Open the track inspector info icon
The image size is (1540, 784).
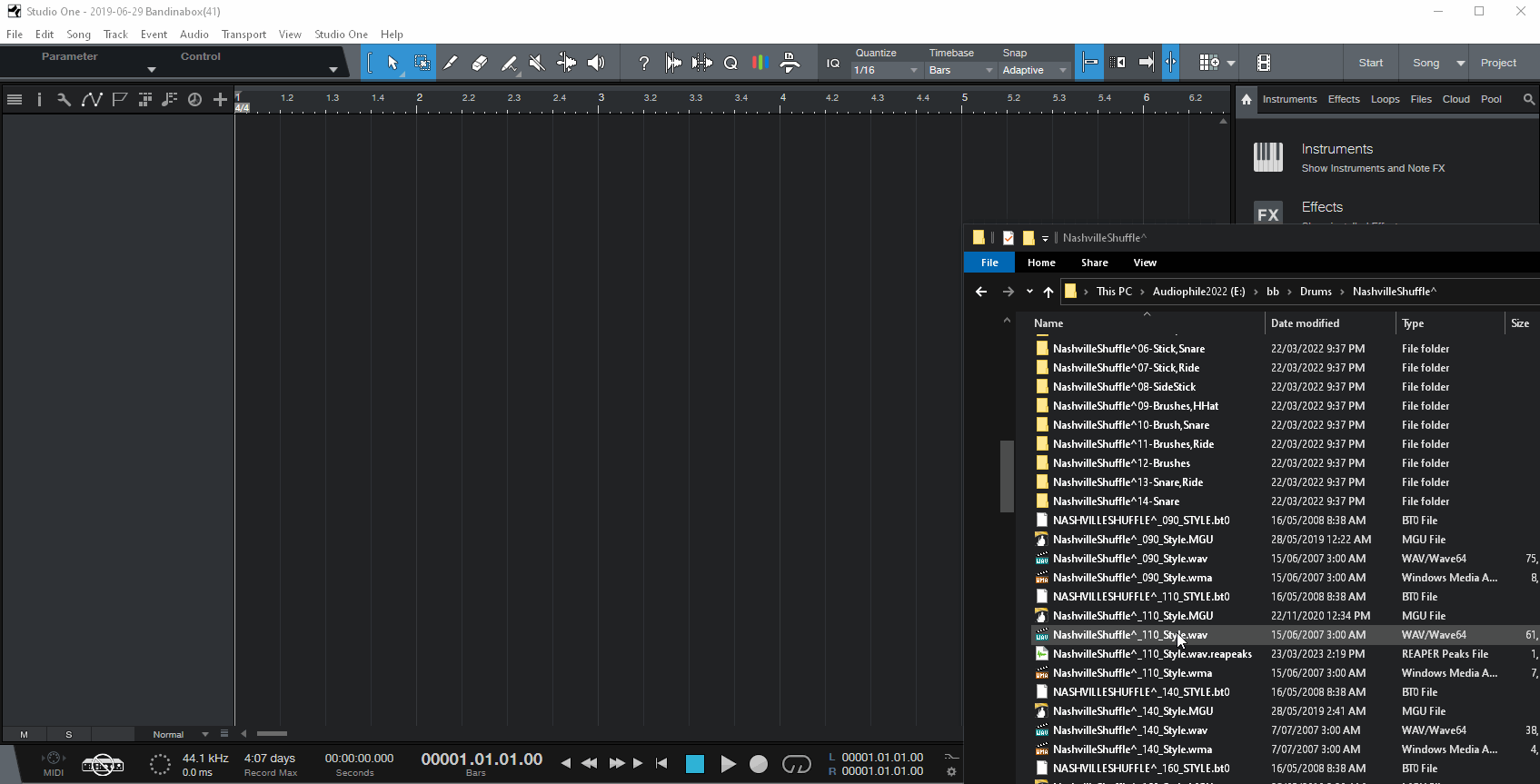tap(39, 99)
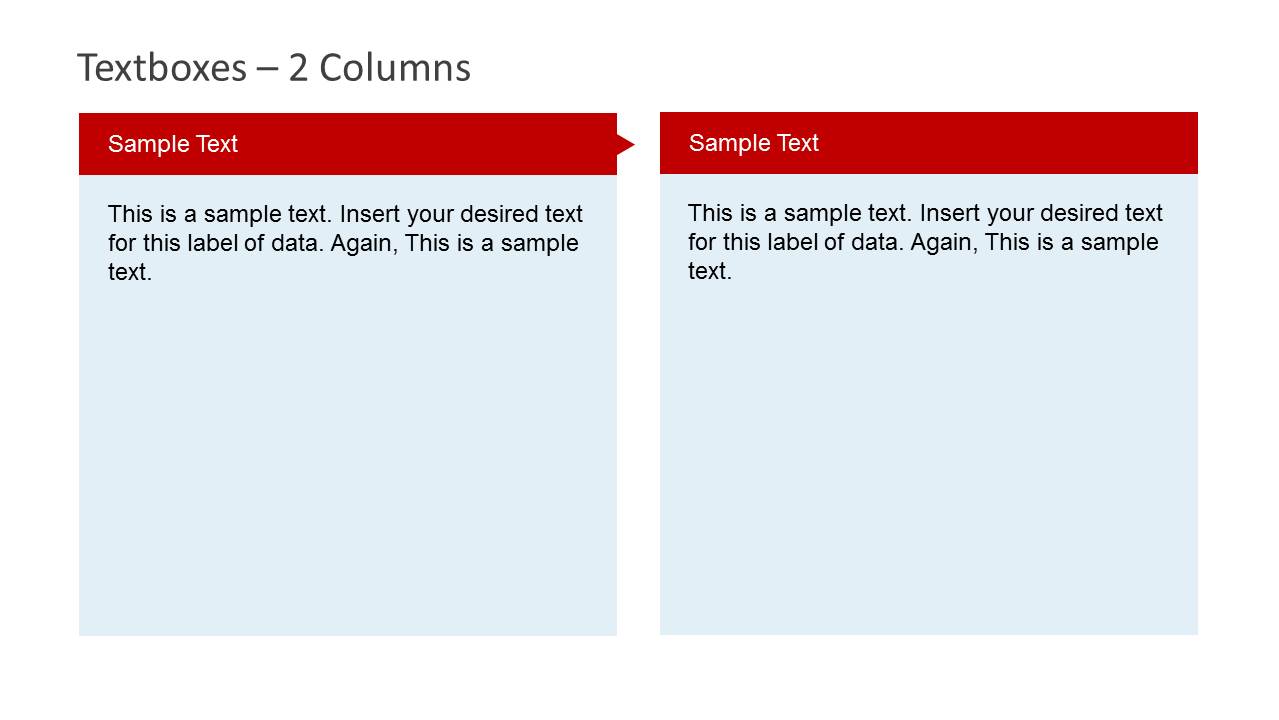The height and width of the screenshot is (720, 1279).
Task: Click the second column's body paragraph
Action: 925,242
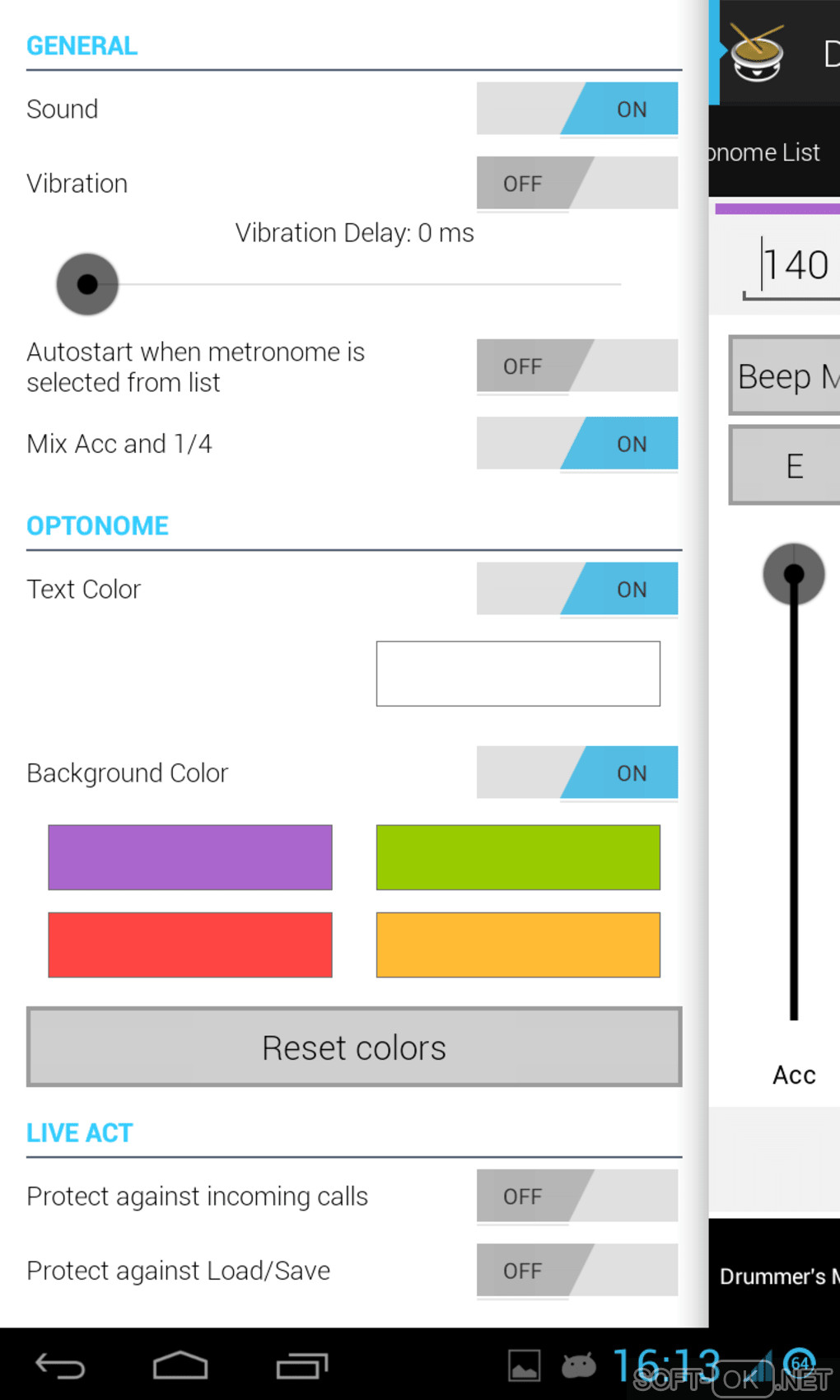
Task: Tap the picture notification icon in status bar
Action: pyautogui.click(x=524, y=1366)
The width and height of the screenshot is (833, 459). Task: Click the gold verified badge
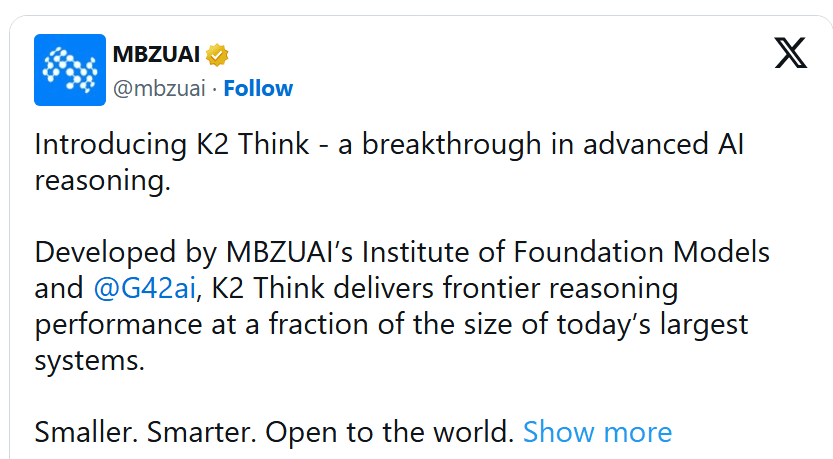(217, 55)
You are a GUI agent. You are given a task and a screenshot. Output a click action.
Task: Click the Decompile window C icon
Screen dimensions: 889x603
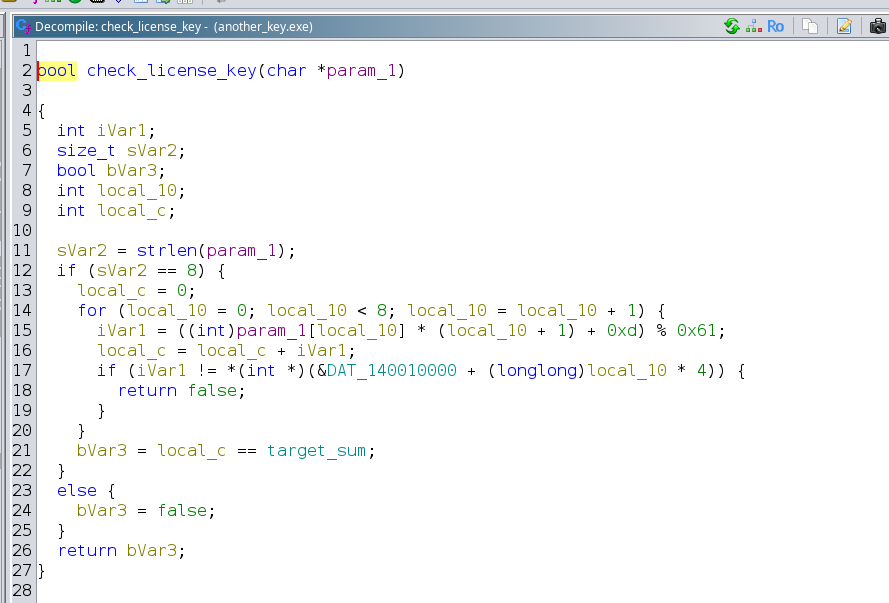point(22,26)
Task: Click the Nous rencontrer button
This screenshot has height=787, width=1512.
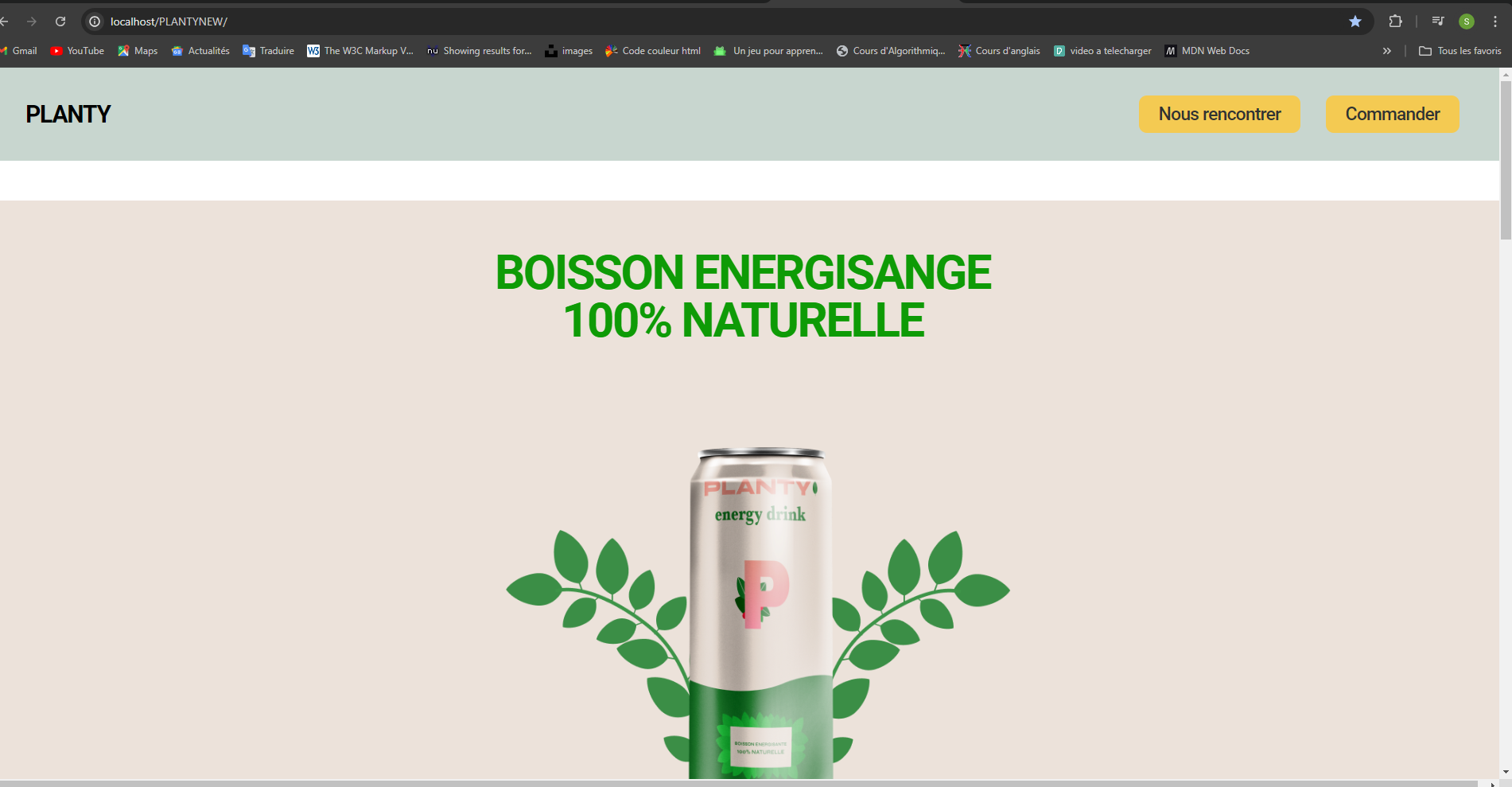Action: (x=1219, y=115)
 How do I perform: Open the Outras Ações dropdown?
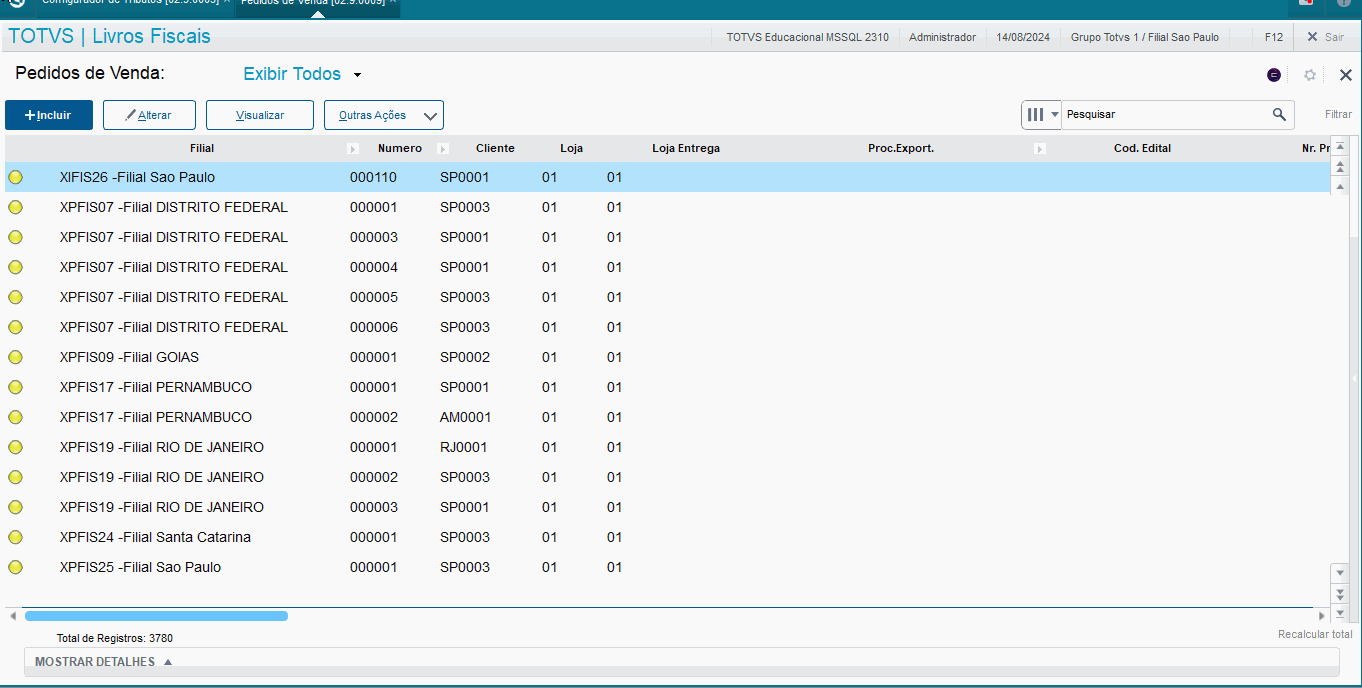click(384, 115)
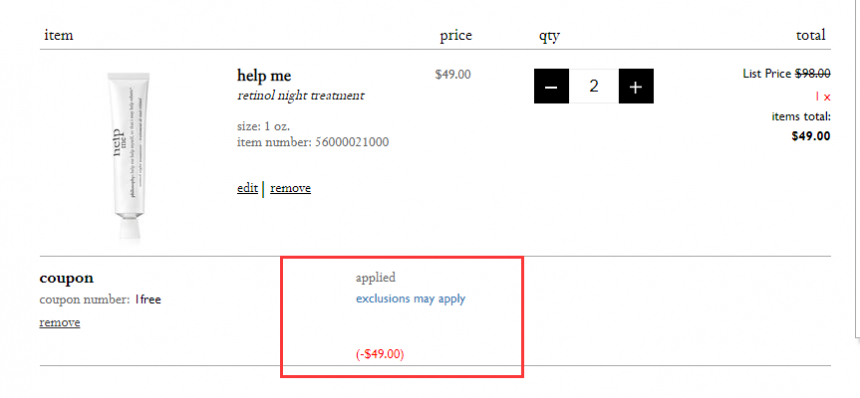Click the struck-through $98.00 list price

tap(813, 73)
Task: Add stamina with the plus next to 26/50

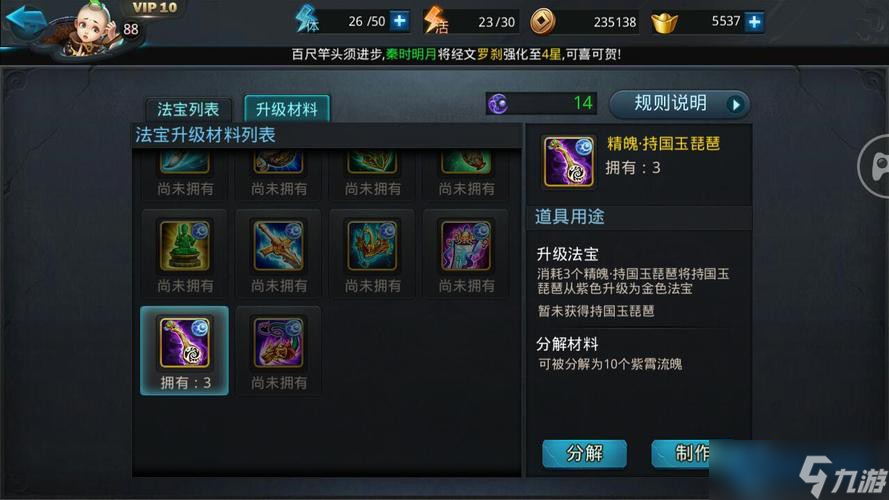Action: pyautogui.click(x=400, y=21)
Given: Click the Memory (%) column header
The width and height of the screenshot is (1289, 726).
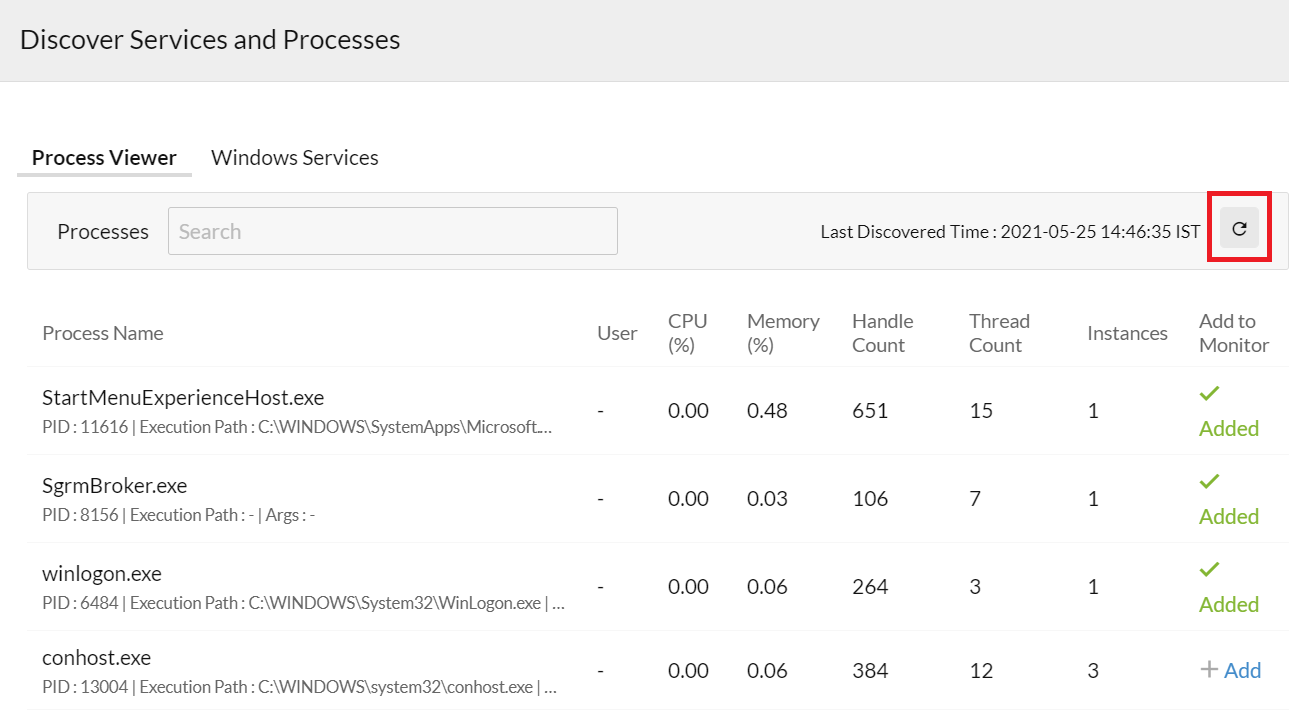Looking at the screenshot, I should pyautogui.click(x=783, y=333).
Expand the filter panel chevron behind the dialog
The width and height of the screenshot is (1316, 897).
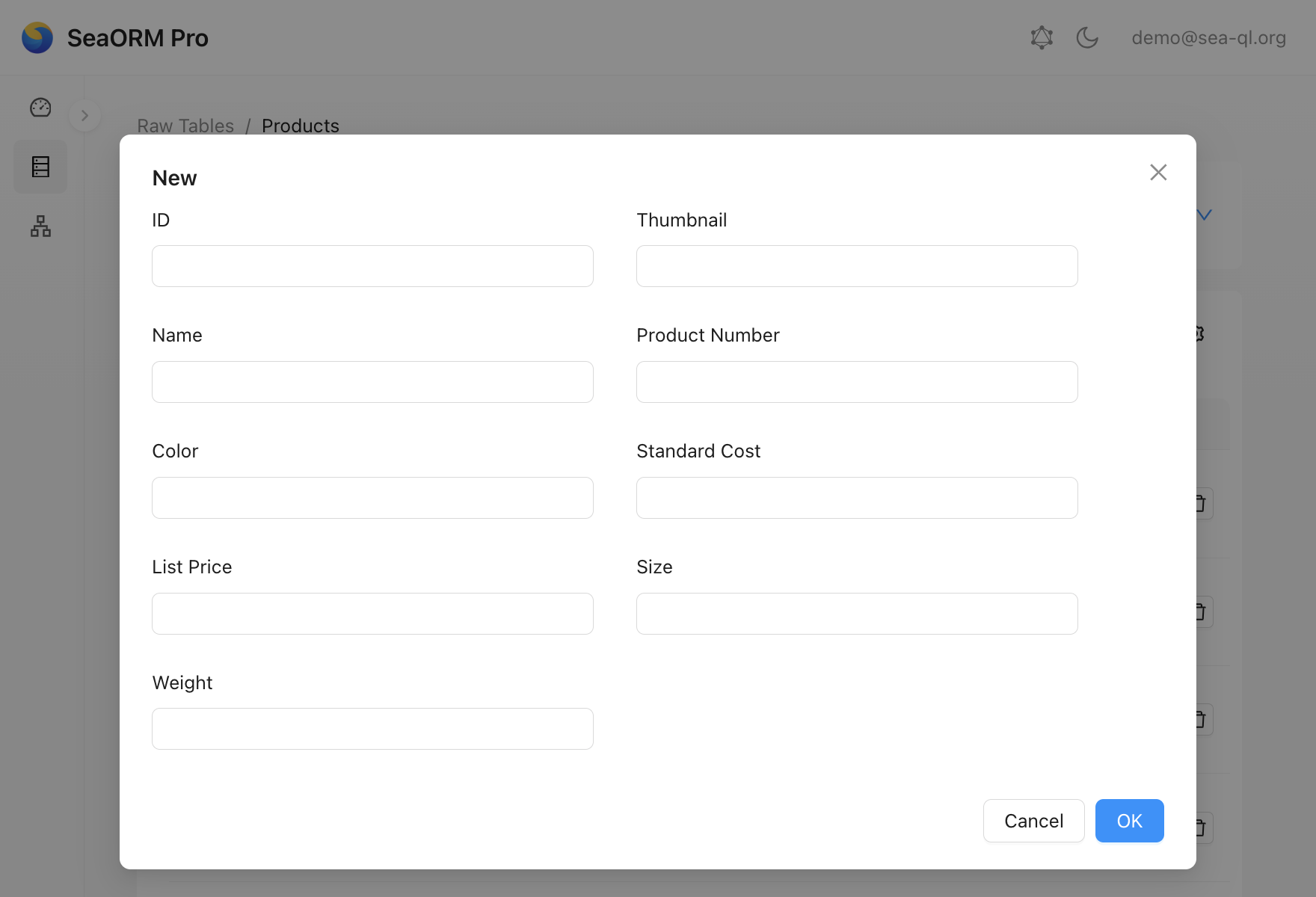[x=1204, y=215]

===============

The job is to set down the whole listing exactly, excluding any images.

ANSWER TO THIS TASK —
Open the track inspector info icon
The image size is (1540, 784).
tap(39, 99)
The height and width of the screenshot is (720, 1279).
Task: Click the second column's body paragraph
Action: 925,242
Task: Tap the picture notification icon in status bar
Action: pyautogui.click(x=524, y=1366)
The width and height of the screenshot is (833, 459). Task: Click the gold verified badge
(217, 55)
You are a GUI agent. You are given a task and a screenshot. Output a click action.
Task: Click the Decompile window C icon
Screen dimensions: 889x603
point(22,26)
Task: Click the Nous rencontrer button
This screenshot has height=787, width=1512.
Action: (x=1219, y=115)
 How do I perform: Open the Outras Ações dropdown?
click(384, 115)
Click the struck-through $98.00 list price

tap(813, 73)
Task: Add stamina with the plus next to 26/50

Action: pyautogui.click(x=400, y=21)
Given: Click the Memory (%) column header
The width and height of the screenshot is (1289, 726).
Looking at the screenshot, I should pyautogui.click(x=783, y=333).
Expand the filter panel chevron behind the dialog
The width and height of the screenshot is (1316, 897).
[x=1204, y=215]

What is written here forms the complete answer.